A stepped approach to implementing precision fermentation
She added that full-scale implementation does not have to be achieved at once or by one single entity, thereby easing the investment burden.
“An inherent feature of precision fermentation as a food production system is that it is both decentralised and viable at multiple scales,” she said.
To illustrate this point, she used the example of the beer brewing industry, saying: “The production process is not as complex, but is similar enough to precision fermentation that industry scale-up and expansion could happen in a similar fashion; individuals or businesses can begin food production at the single tank or craft brewery scale. Corporations and governments can develop industrial scale.
“Precision fermentation does not need centralised operation, financing and system control; these decentralised distributed production hubs will be able to produce and distribute their goods independently and at reasonable capital cost.”
Weighing up the environmental and social impacts
Even if a decentralised, staged approach can ease the economic burden of infrastructure development, there is still the environmental burden to consider. If the sector wishes to have a significant impact, it will require the buildout of thousands of fermentation tanks and dozens, if not hundreds of facilities. How will this affect communities already dealing with the environmental and social impacts of mining, tech manufacturing, and waste disposal?
According to Hinds, countries that have an animal agriculture system that is currently contributing to the environmental and social issues of the community will find that through disruption, these issues will resolve themselves.

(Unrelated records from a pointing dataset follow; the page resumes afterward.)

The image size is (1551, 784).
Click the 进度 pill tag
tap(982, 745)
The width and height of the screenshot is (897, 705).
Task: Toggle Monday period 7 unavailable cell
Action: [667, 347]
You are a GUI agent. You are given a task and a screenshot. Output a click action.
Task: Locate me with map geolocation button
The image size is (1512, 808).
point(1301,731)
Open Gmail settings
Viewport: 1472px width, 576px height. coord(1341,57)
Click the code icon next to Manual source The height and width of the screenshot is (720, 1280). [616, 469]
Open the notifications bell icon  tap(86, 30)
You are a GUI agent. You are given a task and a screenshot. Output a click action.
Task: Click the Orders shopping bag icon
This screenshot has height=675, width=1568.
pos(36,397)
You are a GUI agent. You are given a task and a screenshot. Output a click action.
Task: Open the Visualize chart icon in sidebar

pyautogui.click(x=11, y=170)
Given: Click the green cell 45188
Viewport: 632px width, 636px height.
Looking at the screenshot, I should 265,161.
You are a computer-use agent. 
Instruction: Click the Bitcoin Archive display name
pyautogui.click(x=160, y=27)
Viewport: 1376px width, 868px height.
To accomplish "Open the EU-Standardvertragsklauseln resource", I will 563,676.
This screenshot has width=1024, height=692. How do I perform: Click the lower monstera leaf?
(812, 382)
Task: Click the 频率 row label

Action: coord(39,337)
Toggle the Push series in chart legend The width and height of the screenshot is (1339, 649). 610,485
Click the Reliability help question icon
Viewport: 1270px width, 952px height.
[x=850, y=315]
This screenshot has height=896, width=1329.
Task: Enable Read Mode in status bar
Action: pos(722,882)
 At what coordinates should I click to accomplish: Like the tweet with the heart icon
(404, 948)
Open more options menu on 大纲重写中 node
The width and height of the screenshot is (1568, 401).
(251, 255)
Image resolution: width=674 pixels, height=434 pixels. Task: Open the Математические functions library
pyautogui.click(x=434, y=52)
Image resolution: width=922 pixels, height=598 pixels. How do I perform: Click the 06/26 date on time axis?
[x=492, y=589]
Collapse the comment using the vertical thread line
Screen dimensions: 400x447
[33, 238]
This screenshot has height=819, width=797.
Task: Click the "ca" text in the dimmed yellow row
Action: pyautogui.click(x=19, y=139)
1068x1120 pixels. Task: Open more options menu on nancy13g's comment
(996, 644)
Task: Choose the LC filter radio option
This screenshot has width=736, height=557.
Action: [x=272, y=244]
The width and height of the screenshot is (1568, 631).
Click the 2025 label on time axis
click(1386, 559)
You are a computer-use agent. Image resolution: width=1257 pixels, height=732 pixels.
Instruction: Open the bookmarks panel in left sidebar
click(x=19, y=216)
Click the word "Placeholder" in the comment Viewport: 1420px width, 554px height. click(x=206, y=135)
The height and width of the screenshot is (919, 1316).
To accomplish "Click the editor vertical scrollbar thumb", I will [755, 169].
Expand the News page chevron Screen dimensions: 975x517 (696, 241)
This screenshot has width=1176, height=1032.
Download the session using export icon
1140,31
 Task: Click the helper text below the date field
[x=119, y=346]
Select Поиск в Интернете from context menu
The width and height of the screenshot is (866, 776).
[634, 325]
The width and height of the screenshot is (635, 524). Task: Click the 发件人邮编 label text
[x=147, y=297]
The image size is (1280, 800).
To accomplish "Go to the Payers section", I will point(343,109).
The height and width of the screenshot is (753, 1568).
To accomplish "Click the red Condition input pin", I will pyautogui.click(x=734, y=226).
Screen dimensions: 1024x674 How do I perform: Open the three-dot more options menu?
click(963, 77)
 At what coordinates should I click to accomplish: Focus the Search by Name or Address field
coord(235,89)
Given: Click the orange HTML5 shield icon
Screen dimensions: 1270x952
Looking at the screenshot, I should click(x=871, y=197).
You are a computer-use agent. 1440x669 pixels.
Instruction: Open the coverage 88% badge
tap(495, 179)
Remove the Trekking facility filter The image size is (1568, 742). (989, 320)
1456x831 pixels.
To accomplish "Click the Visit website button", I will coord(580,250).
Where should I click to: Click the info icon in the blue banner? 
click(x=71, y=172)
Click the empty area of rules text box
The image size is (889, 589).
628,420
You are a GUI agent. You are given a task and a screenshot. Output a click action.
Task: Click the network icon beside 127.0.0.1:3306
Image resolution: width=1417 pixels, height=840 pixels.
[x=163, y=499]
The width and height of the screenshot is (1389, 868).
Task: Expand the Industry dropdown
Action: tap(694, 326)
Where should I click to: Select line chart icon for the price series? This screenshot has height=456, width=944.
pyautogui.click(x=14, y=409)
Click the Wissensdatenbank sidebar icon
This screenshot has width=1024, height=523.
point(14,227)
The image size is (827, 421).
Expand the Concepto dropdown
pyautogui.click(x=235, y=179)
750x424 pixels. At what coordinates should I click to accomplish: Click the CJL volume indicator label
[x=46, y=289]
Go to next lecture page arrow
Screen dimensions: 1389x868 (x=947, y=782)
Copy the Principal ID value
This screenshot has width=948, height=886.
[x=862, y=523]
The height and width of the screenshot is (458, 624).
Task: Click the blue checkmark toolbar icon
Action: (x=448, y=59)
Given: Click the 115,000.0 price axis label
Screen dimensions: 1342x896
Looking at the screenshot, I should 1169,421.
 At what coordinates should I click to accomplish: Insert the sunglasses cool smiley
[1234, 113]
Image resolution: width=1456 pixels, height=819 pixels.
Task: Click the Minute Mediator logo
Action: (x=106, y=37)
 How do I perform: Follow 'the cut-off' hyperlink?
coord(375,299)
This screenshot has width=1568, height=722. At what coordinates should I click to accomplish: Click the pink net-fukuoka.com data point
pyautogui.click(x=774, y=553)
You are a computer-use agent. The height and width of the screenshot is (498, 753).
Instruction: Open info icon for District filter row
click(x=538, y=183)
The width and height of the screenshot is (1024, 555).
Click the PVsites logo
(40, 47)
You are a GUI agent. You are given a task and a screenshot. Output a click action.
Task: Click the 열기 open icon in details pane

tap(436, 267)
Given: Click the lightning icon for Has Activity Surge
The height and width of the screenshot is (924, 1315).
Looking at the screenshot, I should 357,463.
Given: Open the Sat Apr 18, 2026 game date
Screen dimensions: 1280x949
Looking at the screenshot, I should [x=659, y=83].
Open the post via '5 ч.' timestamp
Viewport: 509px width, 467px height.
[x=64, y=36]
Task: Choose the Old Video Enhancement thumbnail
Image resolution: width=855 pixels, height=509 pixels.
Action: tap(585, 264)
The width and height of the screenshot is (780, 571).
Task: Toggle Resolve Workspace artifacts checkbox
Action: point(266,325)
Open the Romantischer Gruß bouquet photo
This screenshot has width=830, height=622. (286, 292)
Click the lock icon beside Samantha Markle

“Whether it is water or air pollution from manure, greenhouse gas emissions, water scarcity, land use disputes, animal welfare violations, or adverse worker conditions, precision fermentation will have a net positive effect in the community,” she said.
“Precision fermentation is about 100 times more land efficient, 10 to 25 times more feedstock efficient, 20 times more time efficient, and 10 times more water efficient than industrial animal agriculture, and will produce an order of magnitude less waste.”
Lower income countries may have an unexpected advantage
Lower income regions and nations may even be better placed than more developed economies to adopt these novel technologies, according to RethinkX.
“Countries that do not have established industrialised food systems in place already may even have an advantage. They are not bogged down by incumbents, stranded assets, lobbyists or entrenched ideas about what a food system should look like. They can leapfrog over the production inefficiencies and negative externalities of the old systems, build a new food system from the ground up, and reap the benefits from the outset,” said Hinds.
However, she said that in order for this to happen, governments and policymakers need to ensure that the regulatory environment and end markets are conducive to and supportive of new businesses, infrastructure projects and finished products starting up within the country and perhaps coming from abroad.
Startup promise
While it is still early days for precision fermentation and other novel food technologies, there is promising startup activity in the Global South, according to RethinkX.
Hinds said South Africa was proving to be “a bit of a hub”, with De Novo Foodlabs, New Form Foods, Wild Bio and Sea-Stematic all hailing from there. Then there is MUU and Fermbox Bio in Thailand, Phyx44 and Mycovation in India, and Forma Foods in Mexico.
“We have no doubts that many more regions, countries, governments, companies and individuals will embrace these technologies in the coming years,” she said.